Saved data entries
"""
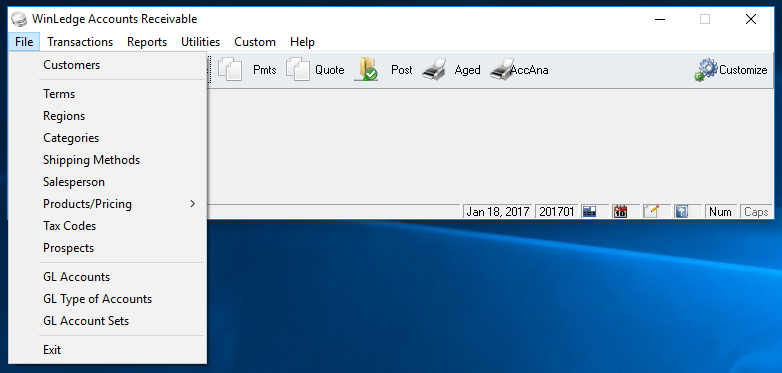Click the Pmts document icon in toolbar

coord(230,70)
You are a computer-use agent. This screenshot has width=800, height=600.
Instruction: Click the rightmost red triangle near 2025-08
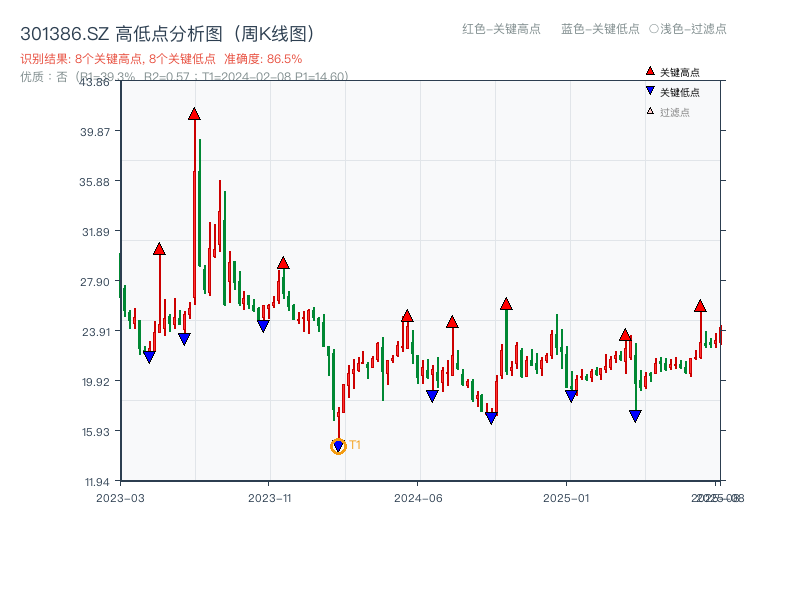point(699,308)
"""
◆ ACTION ITEM: Please set down, exactly and with nothing added, the lines from the line with "You are a computer-use" to the end of the entries above, omitting pictures.

◆ OUTPUT:
You are a computer-use agent. This screenshot has width=800, height=600.
Instruction: Click the rightmost red triangle near 2025-08
point(699,308)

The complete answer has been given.